▸ **REQUIREMENT**: Please transcribe the items starting with the line that contains "Viewport: 391px width, 204px" and going on through the end of the items, both ends included. Leave the pictures out of your answer.

▸ **WORKING DATA**:

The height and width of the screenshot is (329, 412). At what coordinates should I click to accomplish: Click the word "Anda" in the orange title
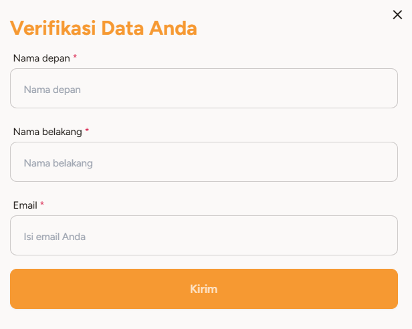coord(173,28)
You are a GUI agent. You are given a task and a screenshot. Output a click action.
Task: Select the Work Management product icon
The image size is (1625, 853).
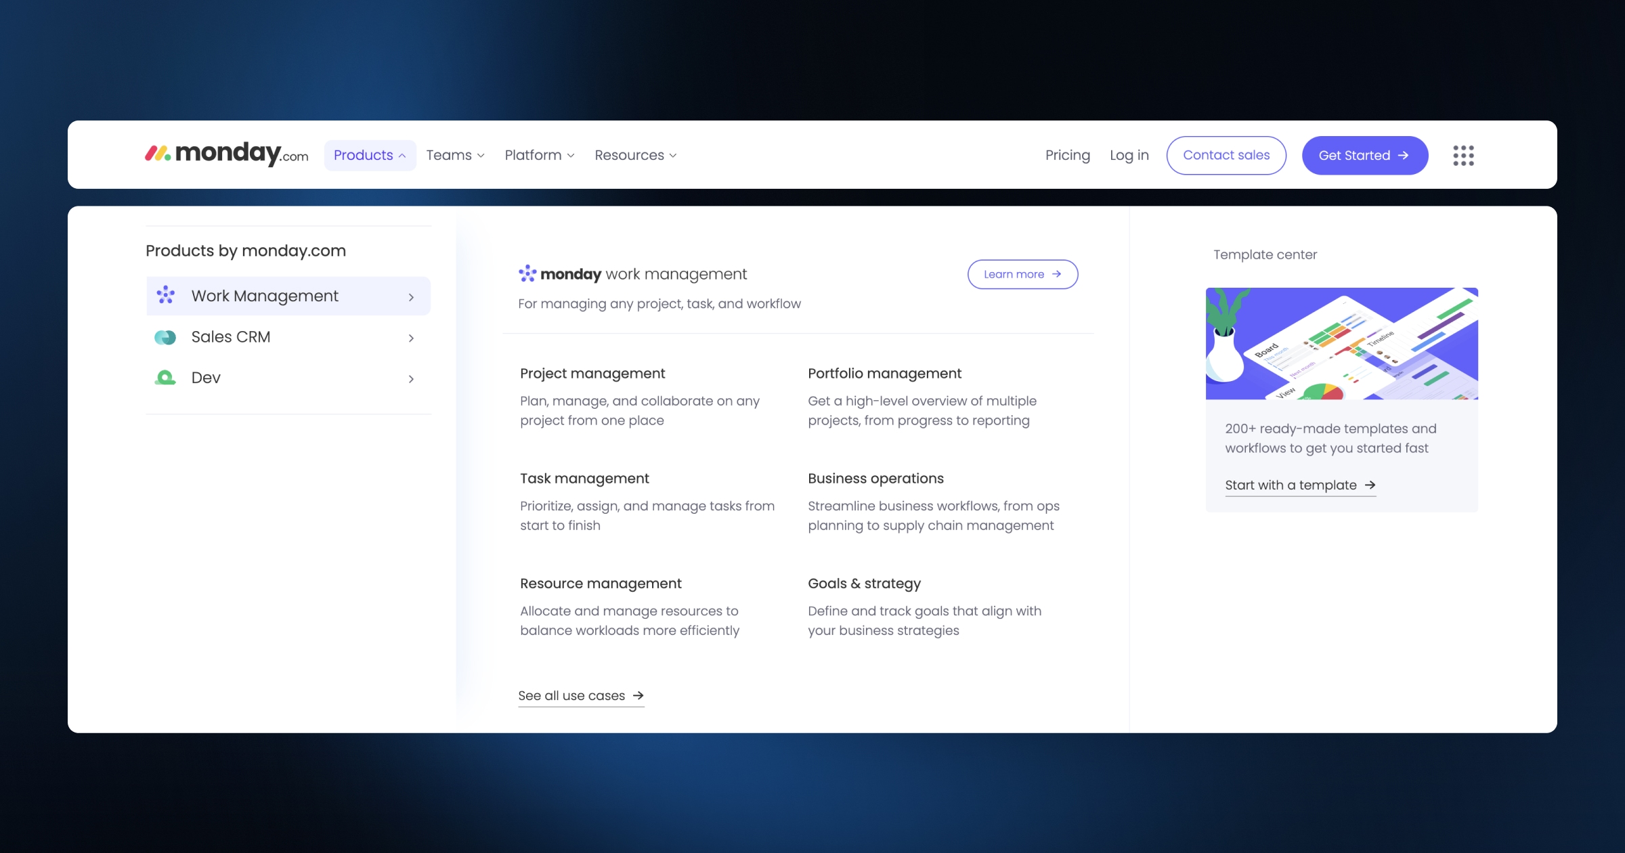click(x=165, y=296)
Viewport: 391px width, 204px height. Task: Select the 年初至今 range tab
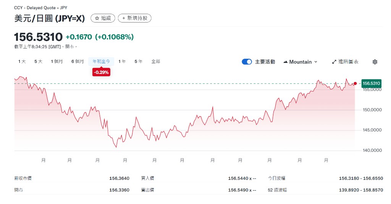(x=101, y=61)
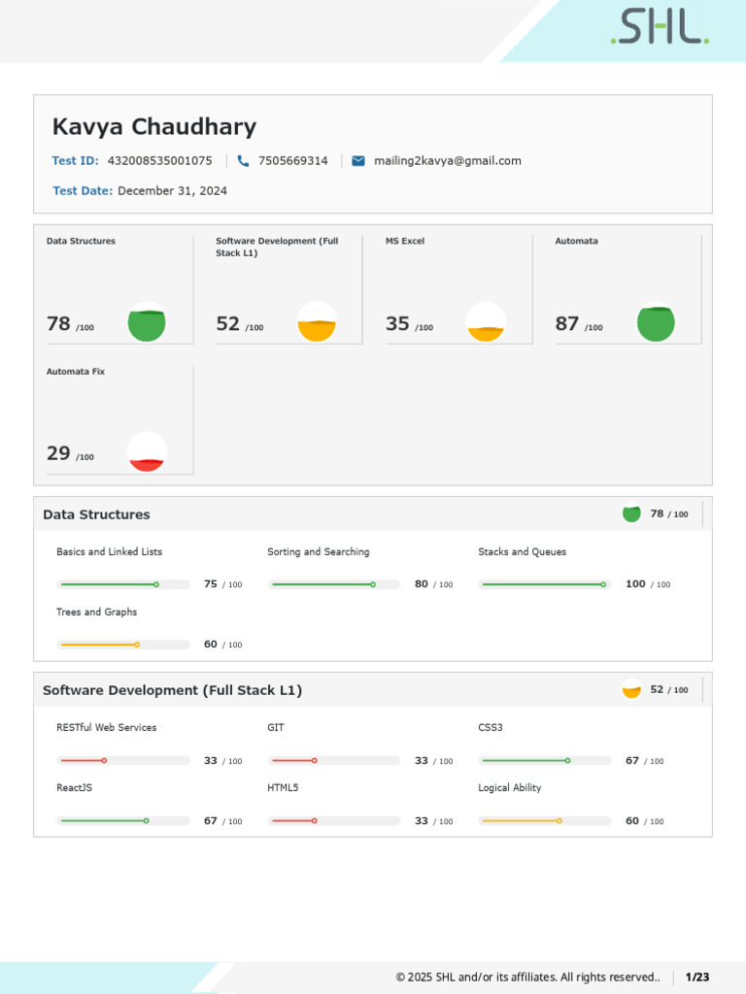Click the MS Excel score gauge icon

click(486, 322)
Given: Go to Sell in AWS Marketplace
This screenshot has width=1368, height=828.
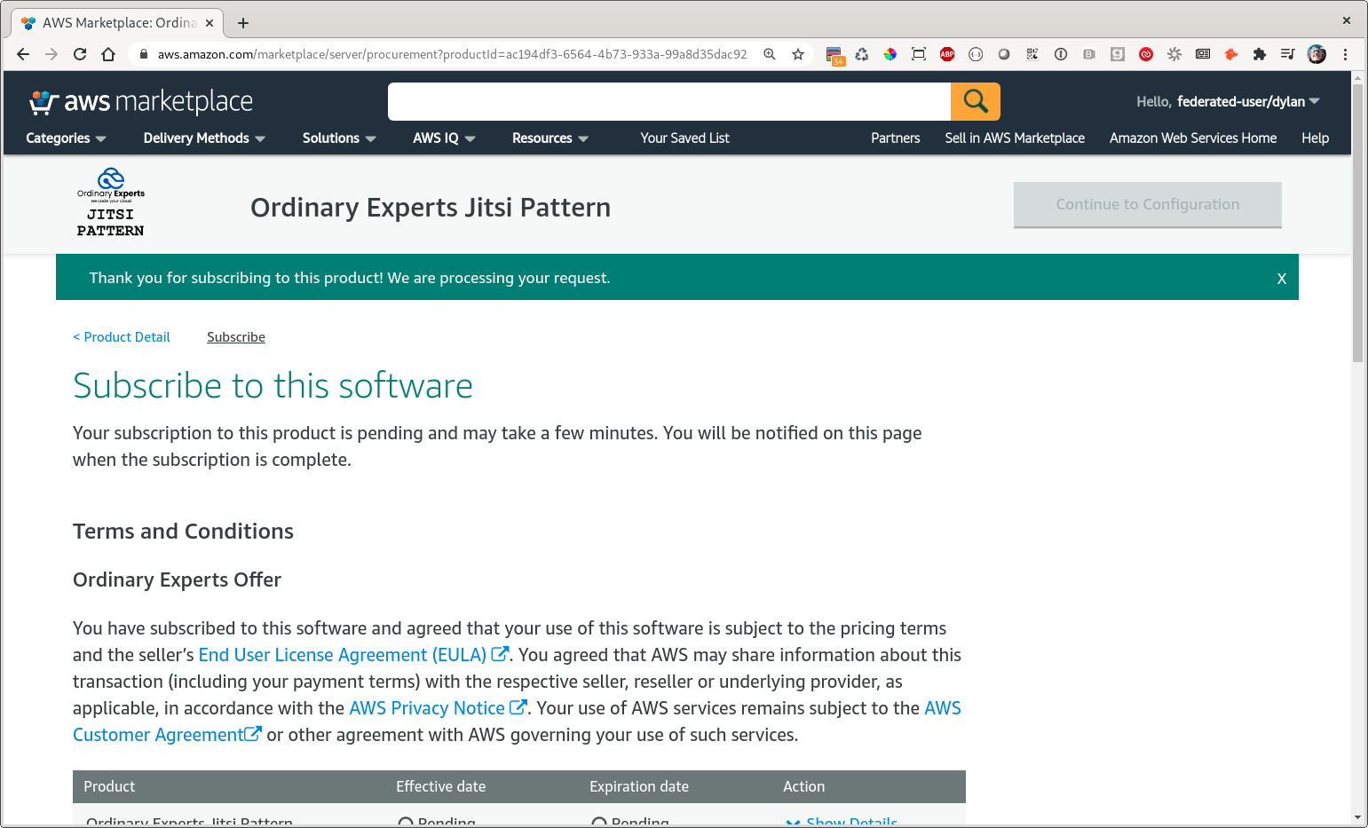Looking at the screenshot, I should 1015,138.
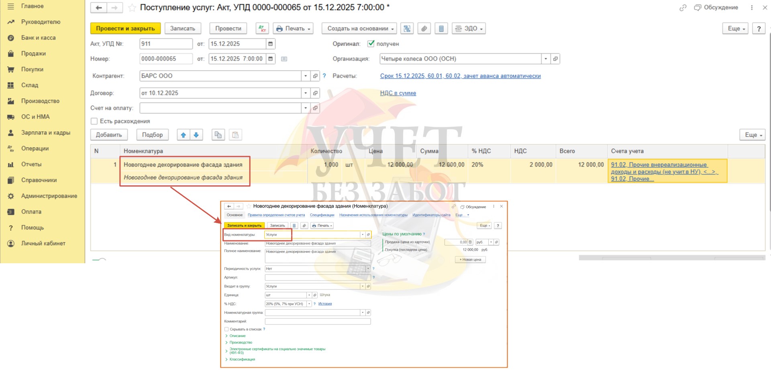
Task: Open calendar for Акт date field
Action: pos(271,44)
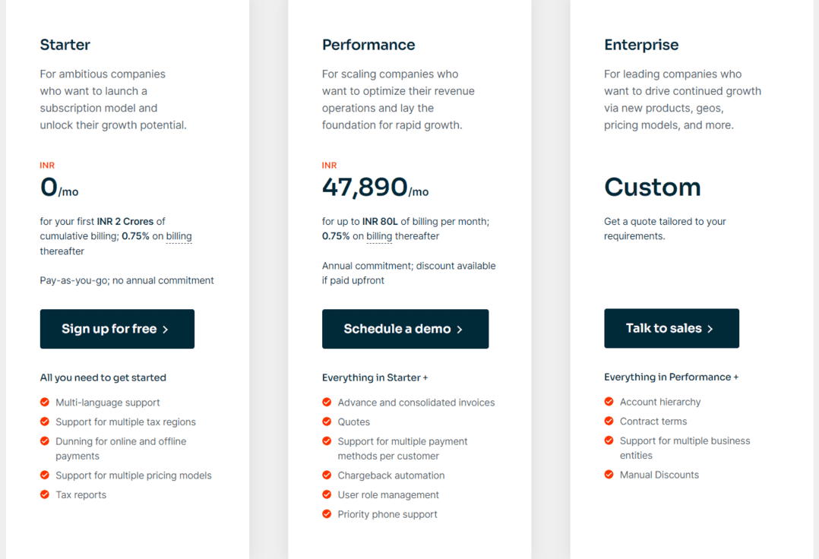Click the User role management feature text

388,494
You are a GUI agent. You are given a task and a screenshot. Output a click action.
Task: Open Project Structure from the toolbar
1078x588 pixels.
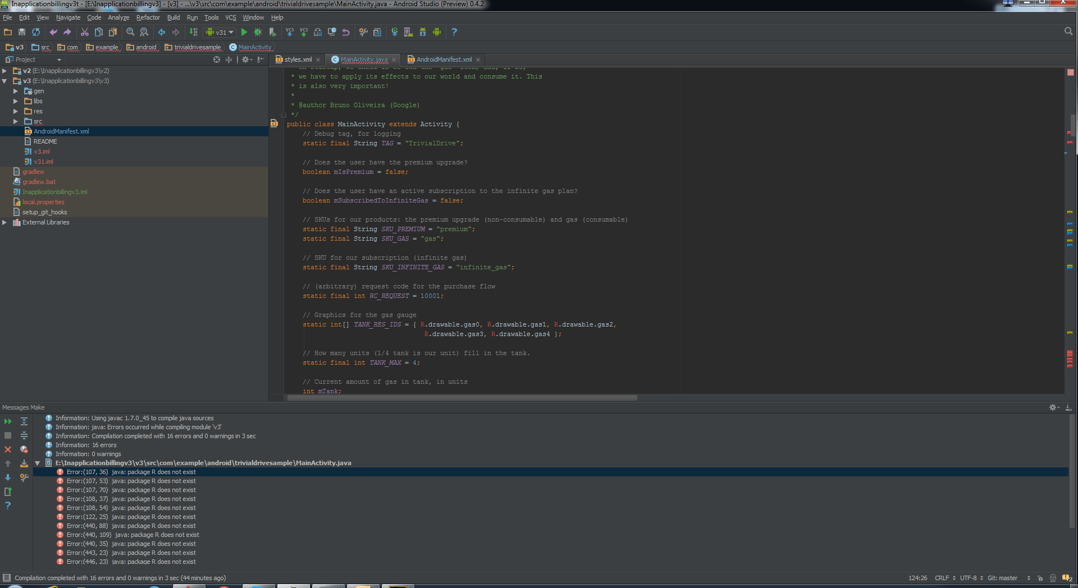tap(377, 33)
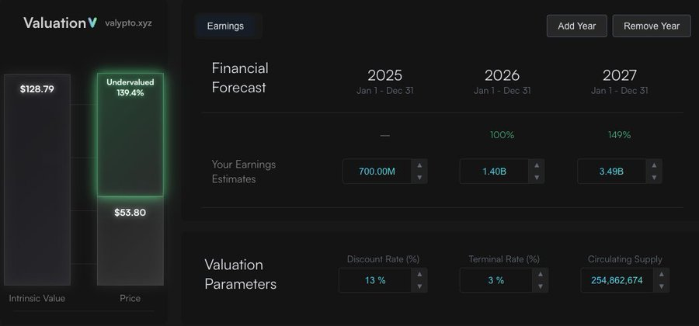Switch to the Earnings tab
Image resolution: width=699 pixels, height=326 pixels.
coord(225,26)
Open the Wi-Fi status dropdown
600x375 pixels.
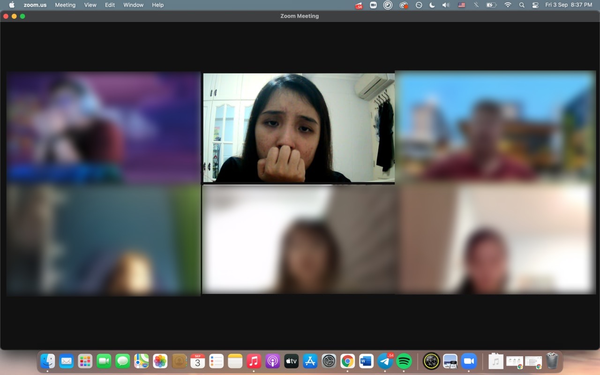pos(508,5)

▸ **PROBLEM SOLUTION**:
Viewport: 391px width, 204px height. Task: Select the 年初至今 range tab
(x=101, y=61)
Click the MS Excel score gauge icon

click(486, 322)
Given: Go to Sell in AWS Marketplace
This screenshot has width=1368, height=828.
Looking at the screenshot, I should 1015,138.
Task: Open calendar for Акт date field
Action: pos(271,44)
Click the User role management feature text

388,494
You are a GUI agent. You are given a task and a screenshot. Output a click action.
Task: Open Project Structure from the toolbar
1078x588 pixels.
tap(377, 33)
Switch to the Earnings tab
Image resolution: width=699 pixels, height=326 pixels.
coord(225,26)
Open the Wi-Fi status dropdown
600x375 pixels.
pos(508,5)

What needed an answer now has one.